Today’s episode of Anchored is brought to you with support from America’s Christian Credit Union. Find out how ACCU can be the banking partner to your school or family by visiting

Show Notes Transcript

On this episode of Anchored, Soren is joined by James LaGrand, the director of the Messiah University Honors Program. The two discuss James’ love for the explanatory power of history. James describes the lost sense of wonder and discovery that accompanies the educational shift from teaching history to teaching social studies. They also talk about the honors program at Messiah University and how the Great Books have helped create community among the honors students. 

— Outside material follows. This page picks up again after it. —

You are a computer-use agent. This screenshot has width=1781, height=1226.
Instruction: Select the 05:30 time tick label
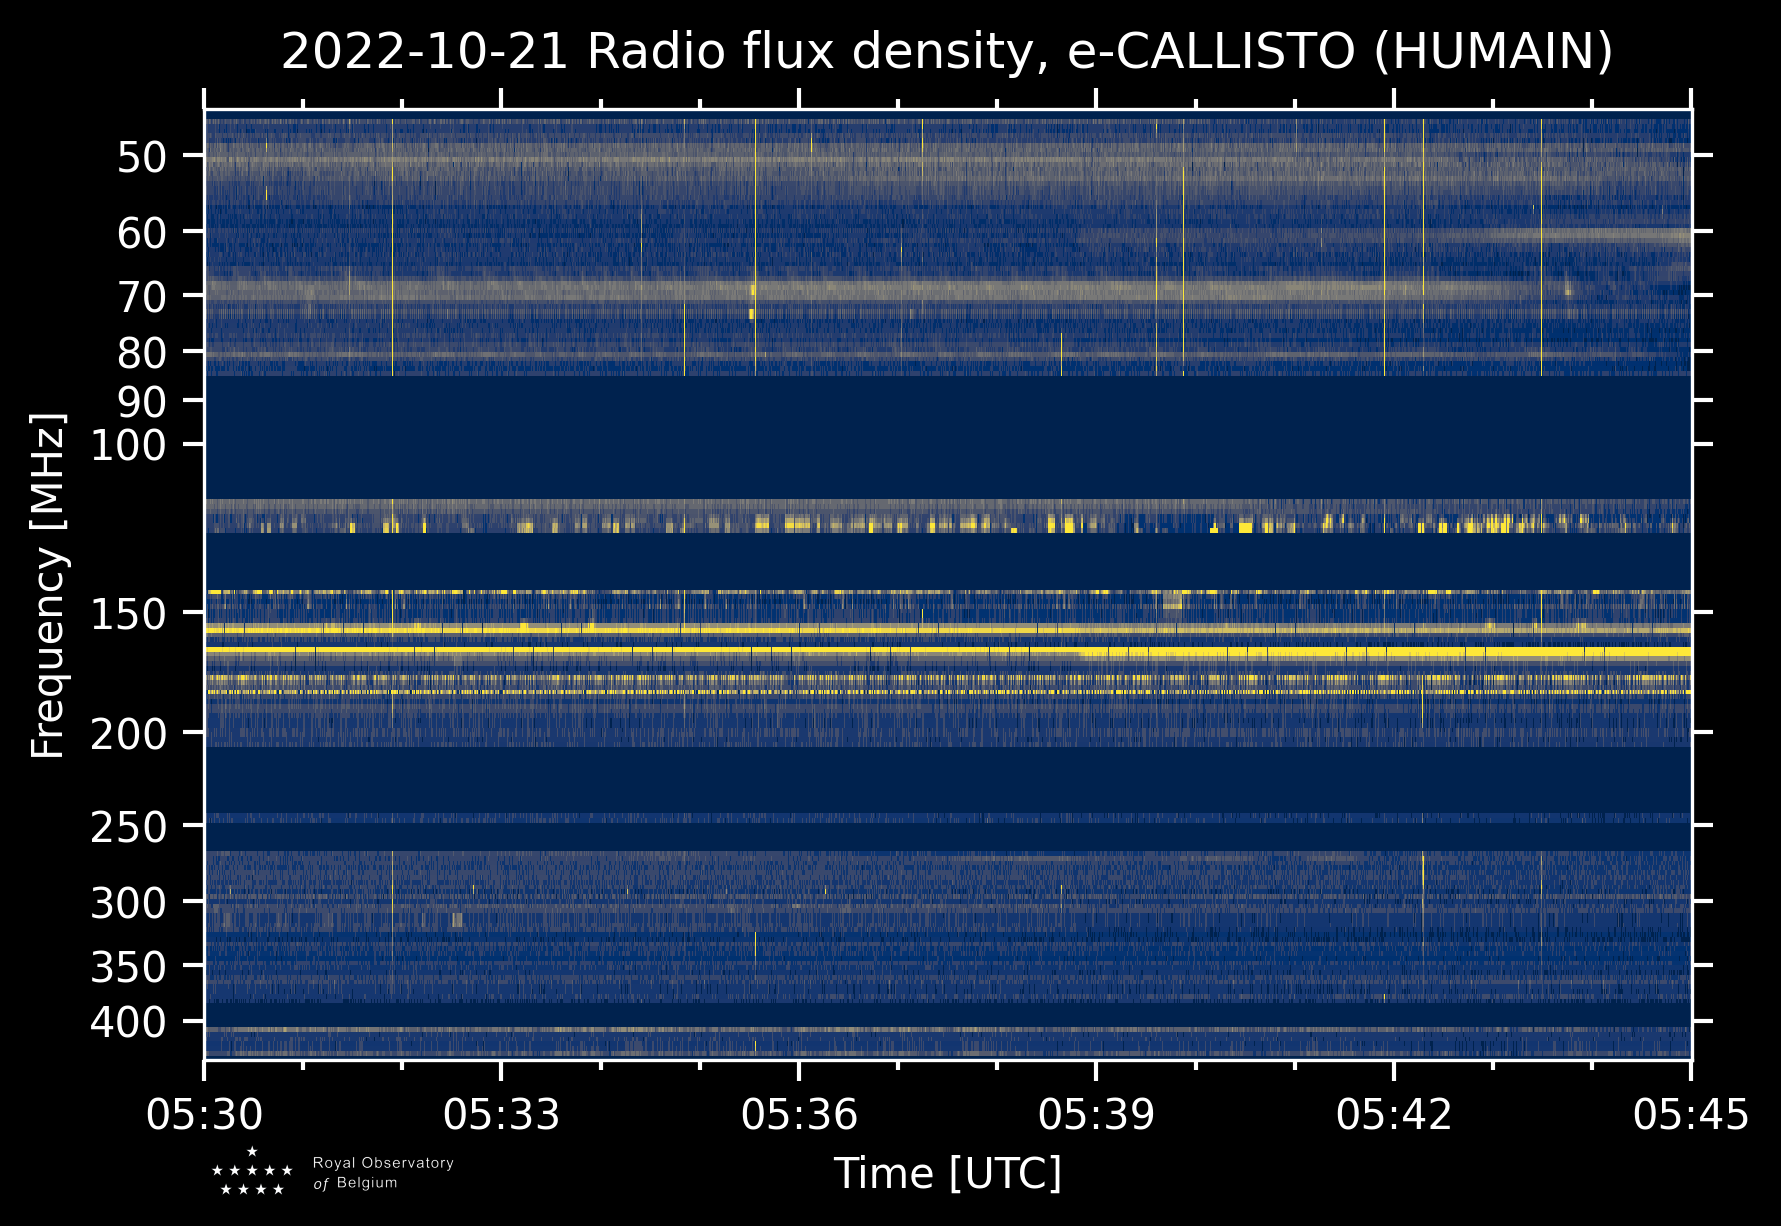205,1114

Today’s episode of Anchored is brought to you with support from America’s Christian Credit Union. Find out how ACCU can be the banking partner to your school or family by visiting

Soren Schwab (CLT) (00:00.918)
Welcome back to the Anchored Podcast, the official podcast of the Classic Learning Test. My name is Soren Schwab, Vice President of Partnerships here at CLT, and today we're joined by James B. LeGrand. Dr. LeGrand is a historian of modern America. He teaches a wide range of courses on American history, and his research and writing focuses on the intertwining of political and social history during this time. He serves as a referee, editorial reviewer, and consultant for journals.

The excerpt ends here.